Going a step farther, perhaps synesthesia was the start of language as we
linked sounds (sharp, like "kiki"; go ahead, pronounce it) with symbol shapes
(pointy and sharp, "kiki"). Of course, kiki is not a word but words may have got
started by similar associations.
Synesthete researcher Vilayanur Ramachandran asks WonderQuest readers,
synesthetes, who read this article, please contact us at
vramacha@ucsd.edu
to relate your experience. "That would be a tremendous help!"
Further Surfing:
V.S. Ramachandran and Edward M. Hubbard, Scientific American: Hearing colors,
tasting shapes
Richard E. Cytowic, Psyche, Synesthesia: a review of current knowledge
Q: Why does Earth have day and night? Do all planets have the same?

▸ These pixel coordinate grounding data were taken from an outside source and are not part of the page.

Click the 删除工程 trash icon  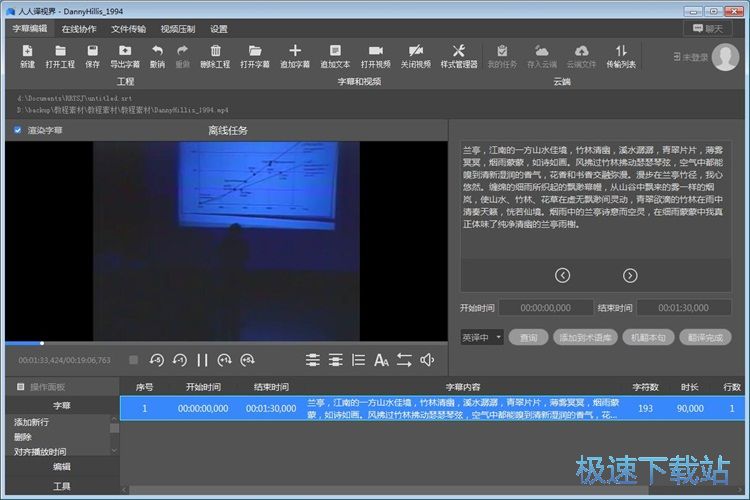click(x=214, y=55)
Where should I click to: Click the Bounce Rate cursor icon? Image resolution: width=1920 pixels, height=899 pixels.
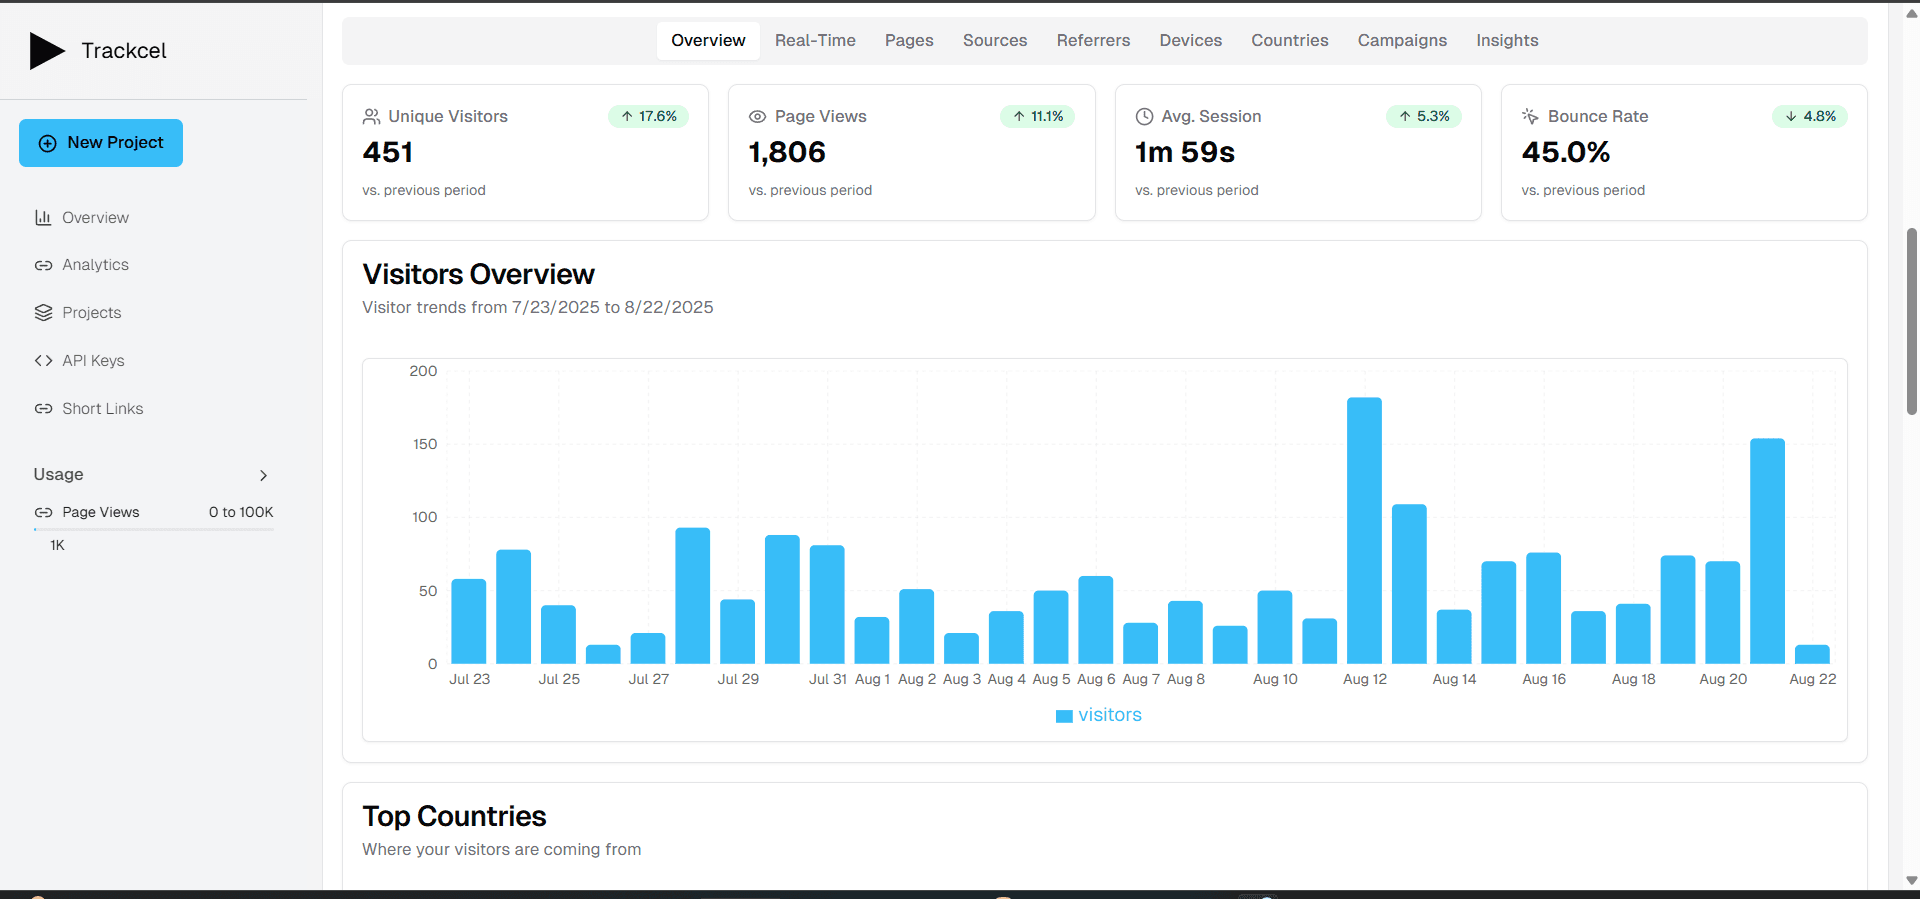pos(1530,117)
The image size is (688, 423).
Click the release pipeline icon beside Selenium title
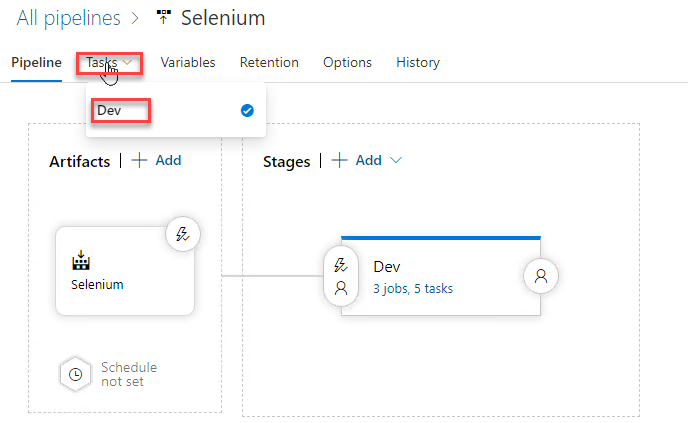click(164, 18)
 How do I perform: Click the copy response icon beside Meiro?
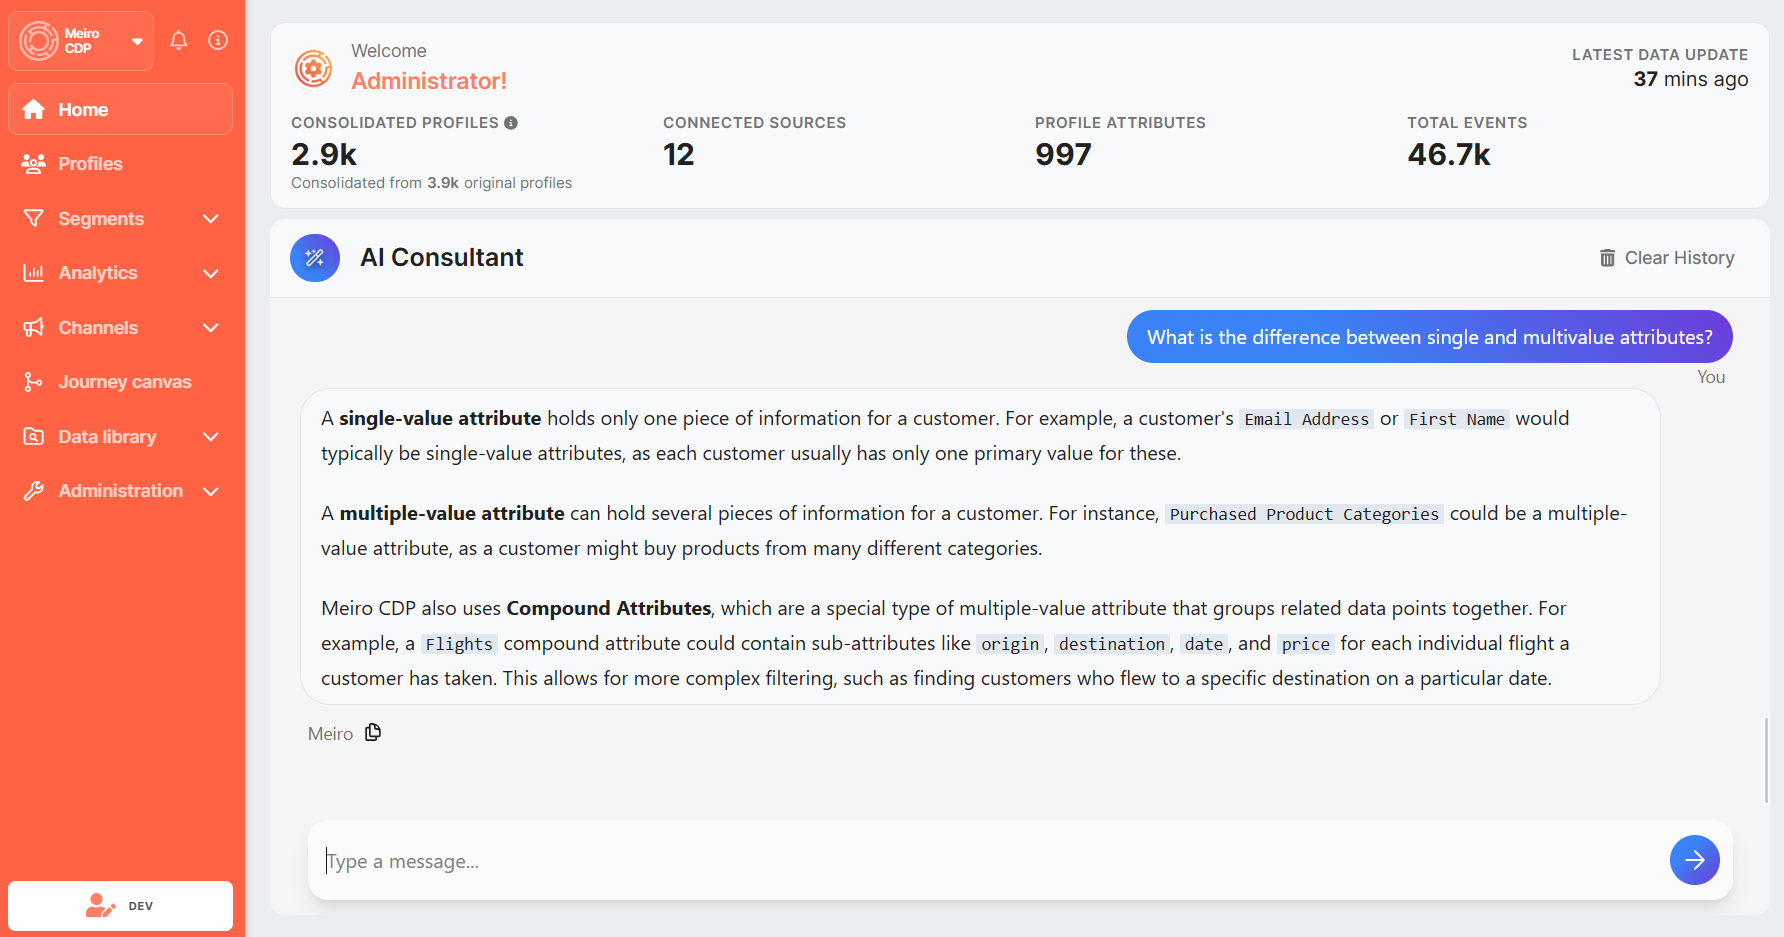[373, 733]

—Charlene, Auckland, New Zealand
Sunset
over Earth with Venus in shining above [NASA]
A: Earth’s spin about its axis causes night and day. Earth makes a complete
revolution in 24 hours (a solar day). Imagine spinning a top in a darkened room.
Shine a flashlight at the whirling top. A tiny bug crawling on the gyrating top
experiences day and night as he passes into and out of the light—much like we do
on rotating Earth.
All the planets in our solar system spin and therefore have night and day but
the length of day varies greatly. Venus rotates through a "day", with respect to
the Sun (not the stars), in 117 Earth solar days. A day on Mars is about the
same as ours (24 hours and 40 minutes). Giant Jupiter whips through its day in
only 9 hours and 57 minutes. The giant planets (Jupiter, Saturn, Uranus, and
Neptune) contain most of the angular momentum of our solar system (even more
than the Sun) and therefore spin faster than the inner planets. The Sun rotates
slowly, only once monthly.
The Sun, Moon, and the planets formed from a huge spinning disk that formed
from the collapse of a large gaseous dusty cloud. The original whirling disk
gave its spin to the planets, which started them orbiting about the Sun and
spinning on their axes. Using the Hubble Space Telescope, we have observed
similar proto-planetary disks, for example, in the Orion nebula, says Robert
Massey, astronomer at the Royal Observatory Greenwich. All objects that we know
spin—the Sun, the Moon, stars, black holes, galaxies, planets inside and outside
our solar system.
"There are circumstances in which planets wouldn’t have night and day
although we don’t know of any yet," says Massey. A planet close to a star could
have captured rotation (like our Moon relative to Earth). Then, it would always
keep one face turned to its star sun. One hemisphere would be bathed in
everlasting light and the other, permanent darkness.
Further Surfing:
WonderQuest: How Earth started orbiting the Sun
Royal Observatory Greenwich: Timekeeping by the Earth, Moon, and Sun
Griffith Observatory: Sunrise/sunset and the Sun’s path across the sky
Q: How old is the oldest living rabbit? —Elisa, Teaneck, New Jersey
Forty-five percent of house rabbits run loose inside.
[Corel]
A: About a dozen years.
Three years ago, 453 rabbit owners responded to an Internet survey question:
"How old is your oldest rabbit?" Most rabbits (53%) were under 2 years. However,
1% reported that their oldest rabbit was 10 years or older. A well cared for
house rabbit that’s been spayed or neutered early in life will probably live for
8 to 13 years. Cottontail rabbits can live 8 to 10 years; European rabbits up
to13 years.
Wild rabbits don’t fare so well (but can live up to 9 years). Only 50% of
baby rabbits leave the nest. A recent study of 36 does showed they weaned 280
young and 252 disappeared during their first year — presumably died from natural
causes. That’s 90%. Men, weasels, stoats, ermines, coyotes, bobcats, badgers,
foxes, rats, owls, buzzards, ravens, crows, eagles, rattlesnakes, black-backed
gulls, skunks, hawks, cats, and dogs gobble rabbits.
"Thump, thump, thump!" An old buck European rabbit crashes both his hind feet
together into the ground to sound the alarm. All rabbits within earshot bolt for
the burrows. A desert cottontail flags his white tail to warn others.
Cottontails can both swim and climb trees to escape would-be eaters.